American Pharmaceutical Partners Inc has received NDA approval from the US FDA to launch Tobramycin for Injection, USP for the treatment of septicemia, lower respiratory tract infections, serious central nervous system infections, intra-abdominal infections, skin, bone, and skin structure infections, and complicated and recurrent urinary tract infections, a company release said.
This represents the company's first 505(b)(2) NDA approval and is the only free flowing Tobramycin powder for injection that is consistent with the innovator product Nebcin, which, according to the American Society of Hospital Pharmacists, was discontinued by Eli Lilly in 2002 for reasons other than safety. According to IMS, sales for Nebcin (Tobramycin for injection) reached $34 million in 2001 before becoming unavailable in 2002, the release says.
"The product that I most commonly use in the place of Nebcin is a lyophilized cake that can be difficult to get out of the bottle and mix due to clumping," said William A Jiranek, chief of Adult Reconstruction, Department of Orthopaedic Surgery, Virginia Commonwealth University Medical Centre, Richmond, VA. He added, "Unfortunately, these product characteristics can adversely affect the desired result."
"In order to attain the product attributes needed in the market, we had to rethink the way we developed the product. Our Tobramycin goes through a series of complex manufacturing steps in order to achieve the necessary consistency," said Patrick Soon-Shiong, APP's chairman, president and chief executive officer. "As a result, APP's Tobramycin will be available as a Free Flowing lyophilized powder," he continued.
"With this approval of the only free flowing Tobramycin for injection, we are realizing an important facet of APP's development strategy which strives to address unmet market needs and enhance the safety of patient and hospital administration staff. For example, APP was the first to initiate bar coding which can help reduce medication errors, the first to launch Steri-Tamp which is designed to enhance patient safety, and the only manufacturer to supply piperacillin and dimenhydrinate, both addressing hospital needs," he added.

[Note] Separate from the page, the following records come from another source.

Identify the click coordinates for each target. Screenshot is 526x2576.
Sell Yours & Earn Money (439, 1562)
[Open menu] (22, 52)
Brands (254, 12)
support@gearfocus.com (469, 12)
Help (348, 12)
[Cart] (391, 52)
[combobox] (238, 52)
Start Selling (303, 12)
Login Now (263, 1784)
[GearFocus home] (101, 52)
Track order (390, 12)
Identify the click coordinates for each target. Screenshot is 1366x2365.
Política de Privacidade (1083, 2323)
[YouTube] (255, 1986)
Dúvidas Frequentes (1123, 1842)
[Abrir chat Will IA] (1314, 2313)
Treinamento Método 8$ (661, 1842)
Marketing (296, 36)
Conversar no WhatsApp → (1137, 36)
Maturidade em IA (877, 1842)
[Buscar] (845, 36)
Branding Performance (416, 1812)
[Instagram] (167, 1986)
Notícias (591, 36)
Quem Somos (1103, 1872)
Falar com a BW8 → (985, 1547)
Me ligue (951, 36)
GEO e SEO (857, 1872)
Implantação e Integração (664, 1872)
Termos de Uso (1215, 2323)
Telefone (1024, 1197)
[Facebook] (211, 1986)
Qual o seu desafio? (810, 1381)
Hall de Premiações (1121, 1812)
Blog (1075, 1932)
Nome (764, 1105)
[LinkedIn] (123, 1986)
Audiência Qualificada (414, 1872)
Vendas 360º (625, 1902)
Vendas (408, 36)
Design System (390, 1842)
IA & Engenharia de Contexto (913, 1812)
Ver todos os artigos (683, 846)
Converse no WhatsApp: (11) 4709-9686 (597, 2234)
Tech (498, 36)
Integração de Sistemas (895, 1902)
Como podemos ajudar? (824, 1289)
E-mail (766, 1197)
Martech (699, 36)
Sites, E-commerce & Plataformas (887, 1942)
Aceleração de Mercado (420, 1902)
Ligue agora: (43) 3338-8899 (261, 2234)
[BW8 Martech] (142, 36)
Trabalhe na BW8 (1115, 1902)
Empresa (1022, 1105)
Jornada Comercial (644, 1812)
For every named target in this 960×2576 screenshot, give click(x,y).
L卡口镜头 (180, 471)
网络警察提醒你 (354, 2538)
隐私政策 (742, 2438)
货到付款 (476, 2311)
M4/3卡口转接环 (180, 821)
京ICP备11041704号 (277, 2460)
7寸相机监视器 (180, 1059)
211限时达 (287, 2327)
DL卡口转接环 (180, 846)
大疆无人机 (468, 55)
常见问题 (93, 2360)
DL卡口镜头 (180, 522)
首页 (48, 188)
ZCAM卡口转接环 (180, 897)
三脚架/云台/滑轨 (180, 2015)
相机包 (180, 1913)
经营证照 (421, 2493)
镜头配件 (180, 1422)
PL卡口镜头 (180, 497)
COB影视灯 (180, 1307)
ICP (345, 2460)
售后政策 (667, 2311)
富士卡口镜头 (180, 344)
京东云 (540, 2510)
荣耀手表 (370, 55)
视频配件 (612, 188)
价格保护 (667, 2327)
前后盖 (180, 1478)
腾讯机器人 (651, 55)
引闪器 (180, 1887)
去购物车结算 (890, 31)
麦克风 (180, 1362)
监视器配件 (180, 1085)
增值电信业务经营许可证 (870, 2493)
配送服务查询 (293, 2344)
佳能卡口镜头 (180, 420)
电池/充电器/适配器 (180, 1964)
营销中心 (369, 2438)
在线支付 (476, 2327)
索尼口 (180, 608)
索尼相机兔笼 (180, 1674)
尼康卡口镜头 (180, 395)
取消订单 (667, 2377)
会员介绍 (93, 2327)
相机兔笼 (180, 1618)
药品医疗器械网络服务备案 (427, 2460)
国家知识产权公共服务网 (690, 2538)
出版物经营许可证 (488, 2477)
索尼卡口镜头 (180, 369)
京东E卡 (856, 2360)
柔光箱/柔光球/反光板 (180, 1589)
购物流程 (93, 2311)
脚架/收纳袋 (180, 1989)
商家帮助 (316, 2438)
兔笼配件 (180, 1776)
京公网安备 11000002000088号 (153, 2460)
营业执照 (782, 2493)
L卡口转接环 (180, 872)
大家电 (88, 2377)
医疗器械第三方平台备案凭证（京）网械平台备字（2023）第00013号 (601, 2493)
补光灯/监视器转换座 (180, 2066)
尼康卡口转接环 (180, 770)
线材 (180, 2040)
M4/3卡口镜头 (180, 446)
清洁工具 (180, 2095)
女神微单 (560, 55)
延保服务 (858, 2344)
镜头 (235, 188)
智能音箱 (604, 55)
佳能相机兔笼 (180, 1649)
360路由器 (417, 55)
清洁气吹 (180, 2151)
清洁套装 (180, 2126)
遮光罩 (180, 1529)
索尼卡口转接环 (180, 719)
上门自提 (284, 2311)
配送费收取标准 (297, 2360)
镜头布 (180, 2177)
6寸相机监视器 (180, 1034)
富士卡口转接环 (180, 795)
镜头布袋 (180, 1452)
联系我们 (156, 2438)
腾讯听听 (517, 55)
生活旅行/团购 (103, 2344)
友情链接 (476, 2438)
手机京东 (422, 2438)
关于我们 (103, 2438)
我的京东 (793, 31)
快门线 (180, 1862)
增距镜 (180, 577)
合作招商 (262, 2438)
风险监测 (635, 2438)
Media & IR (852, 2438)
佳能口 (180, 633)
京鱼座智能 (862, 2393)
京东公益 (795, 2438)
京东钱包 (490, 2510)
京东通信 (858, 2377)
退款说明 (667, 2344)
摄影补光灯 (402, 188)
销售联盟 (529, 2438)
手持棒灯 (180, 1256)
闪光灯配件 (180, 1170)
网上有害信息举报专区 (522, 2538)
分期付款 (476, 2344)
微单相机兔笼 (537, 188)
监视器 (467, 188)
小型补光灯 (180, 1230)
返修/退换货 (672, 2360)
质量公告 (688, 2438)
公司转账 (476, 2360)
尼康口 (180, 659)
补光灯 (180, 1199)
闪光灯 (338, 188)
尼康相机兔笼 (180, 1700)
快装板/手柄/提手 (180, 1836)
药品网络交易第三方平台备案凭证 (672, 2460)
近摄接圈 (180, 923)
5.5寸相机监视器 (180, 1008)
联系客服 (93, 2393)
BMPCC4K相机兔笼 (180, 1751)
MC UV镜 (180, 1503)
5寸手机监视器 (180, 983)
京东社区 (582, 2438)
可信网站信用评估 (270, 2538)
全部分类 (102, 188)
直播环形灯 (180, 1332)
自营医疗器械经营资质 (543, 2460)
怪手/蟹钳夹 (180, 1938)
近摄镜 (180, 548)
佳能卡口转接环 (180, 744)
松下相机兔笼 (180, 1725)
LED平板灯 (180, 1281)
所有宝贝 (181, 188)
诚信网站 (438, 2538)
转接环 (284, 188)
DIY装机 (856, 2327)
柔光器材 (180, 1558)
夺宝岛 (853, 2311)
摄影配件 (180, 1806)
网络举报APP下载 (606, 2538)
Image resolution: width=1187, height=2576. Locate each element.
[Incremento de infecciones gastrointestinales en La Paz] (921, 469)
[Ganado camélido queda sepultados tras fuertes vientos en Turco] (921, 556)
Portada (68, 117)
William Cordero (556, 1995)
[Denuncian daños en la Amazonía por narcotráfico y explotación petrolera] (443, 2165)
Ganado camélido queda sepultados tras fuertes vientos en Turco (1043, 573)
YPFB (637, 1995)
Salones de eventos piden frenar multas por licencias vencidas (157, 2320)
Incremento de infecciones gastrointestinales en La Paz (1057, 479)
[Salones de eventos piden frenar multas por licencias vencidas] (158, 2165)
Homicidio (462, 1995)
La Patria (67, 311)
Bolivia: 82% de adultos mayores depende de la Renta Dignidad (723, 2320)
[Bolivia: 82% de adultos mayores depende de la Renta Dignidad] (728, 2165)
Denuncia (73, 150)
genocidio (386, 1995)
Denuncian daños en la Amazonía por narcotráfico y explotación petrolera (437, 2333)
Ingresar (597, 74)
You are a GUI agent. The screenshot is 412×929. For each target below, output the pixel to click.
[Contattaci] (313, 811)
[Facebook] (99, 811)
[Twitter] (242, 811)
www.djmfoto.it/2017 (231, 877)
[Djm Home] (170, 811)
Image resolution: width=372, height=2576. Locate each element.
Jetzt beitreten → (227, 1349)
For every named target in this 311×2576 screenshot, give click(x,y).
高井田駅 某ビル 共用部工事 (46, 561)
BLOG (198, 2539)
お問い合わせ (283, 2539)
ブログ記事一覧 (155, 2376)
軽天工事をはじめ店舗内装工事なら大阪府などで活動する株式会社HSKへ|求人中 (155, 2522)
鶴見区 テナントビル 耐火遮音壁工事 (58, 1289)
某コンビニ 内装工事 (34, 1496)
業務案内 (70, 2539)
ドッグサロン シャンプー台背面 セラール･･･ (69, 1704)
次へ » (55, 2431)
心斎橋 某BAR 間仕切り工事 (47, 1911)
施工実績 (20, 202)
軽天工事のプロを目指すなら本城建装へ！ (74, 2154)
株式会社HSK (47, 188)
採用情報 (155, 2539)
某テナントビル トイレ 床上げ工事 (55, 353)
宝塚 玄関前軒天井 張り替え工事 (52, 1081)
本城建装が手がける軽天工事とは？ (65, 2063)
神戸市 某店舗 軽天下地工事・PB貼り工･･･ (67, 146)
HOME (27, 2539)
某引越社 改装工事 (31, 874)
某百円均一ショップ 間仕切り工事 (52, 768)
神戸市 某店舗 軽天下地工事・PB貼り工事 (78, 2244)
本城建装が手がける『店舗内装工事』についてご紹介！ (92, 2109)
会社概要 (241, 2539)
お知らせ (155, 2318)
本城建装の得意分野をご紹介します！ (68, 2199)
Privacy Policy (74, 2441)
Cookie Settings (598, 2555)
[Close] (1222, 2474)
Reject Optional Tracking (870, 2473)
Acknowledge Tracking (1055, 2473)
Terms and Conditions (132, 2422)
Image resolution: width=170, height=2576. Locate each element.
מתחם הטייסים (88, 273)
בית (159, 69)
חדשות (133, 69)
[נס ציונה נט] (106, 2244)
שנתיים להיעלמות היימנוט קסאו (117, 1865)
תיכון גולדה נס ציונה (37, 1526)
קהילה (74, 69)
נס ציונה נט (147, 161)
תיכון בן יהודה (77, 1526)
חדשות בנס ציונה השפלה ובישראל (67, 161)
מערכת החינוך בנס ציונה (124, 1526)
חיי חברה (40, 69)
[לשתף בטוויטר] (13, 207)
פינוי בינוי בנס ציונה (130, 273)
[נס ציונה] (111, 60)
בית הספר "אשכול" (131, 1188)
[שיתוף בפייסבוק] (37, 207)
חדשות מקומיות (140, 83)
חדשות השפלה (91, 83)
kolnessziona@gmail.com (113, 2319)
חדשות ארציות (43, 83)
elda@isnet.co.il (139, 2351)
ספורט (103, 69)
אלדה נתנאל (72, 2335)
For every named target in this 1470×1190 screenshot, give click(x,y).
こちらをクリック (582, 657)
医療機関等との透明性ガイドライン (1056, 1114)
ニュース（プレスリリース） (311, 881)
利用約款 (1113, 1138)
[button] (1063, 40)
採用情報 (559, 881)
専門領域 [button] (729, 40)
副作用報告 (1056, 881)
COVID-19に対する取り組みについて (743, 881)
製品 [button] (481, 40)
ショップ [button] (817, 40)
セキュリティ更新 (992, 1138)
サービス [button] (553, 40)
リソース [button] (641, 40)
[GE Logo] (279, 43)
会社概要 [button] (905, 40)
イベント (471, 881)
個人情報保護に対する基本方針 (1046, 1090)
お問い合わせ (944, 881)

In addition to providing a lyophilized powder that produces an easily-mixable formulation, APP is packaging Tobramycin with a tear cap to offer users an easier-to-open alternative to the standard flip cap. Tobramycin will be available in a 1.2g vial. The approval of Tobramycin for injection establishes APP as the only company offering hospital pharmacists a full line of lyophilized and liquid formulations of Tobramycin. In addition to the 1.2g vial of Tobramycin for injection, APP also manufactures four liquid formulations: 10mg/ml 2ml paediatric; 40mg/ml 2ml; 40mg/ml 30ml and 40mg/mL 50mL PBP.
American Pharmaceutical Partners Inc is a drug company that develops, manufactures and markets injectable pharmaceutical products, focusing on the oncology, anti-infective and critical care markets.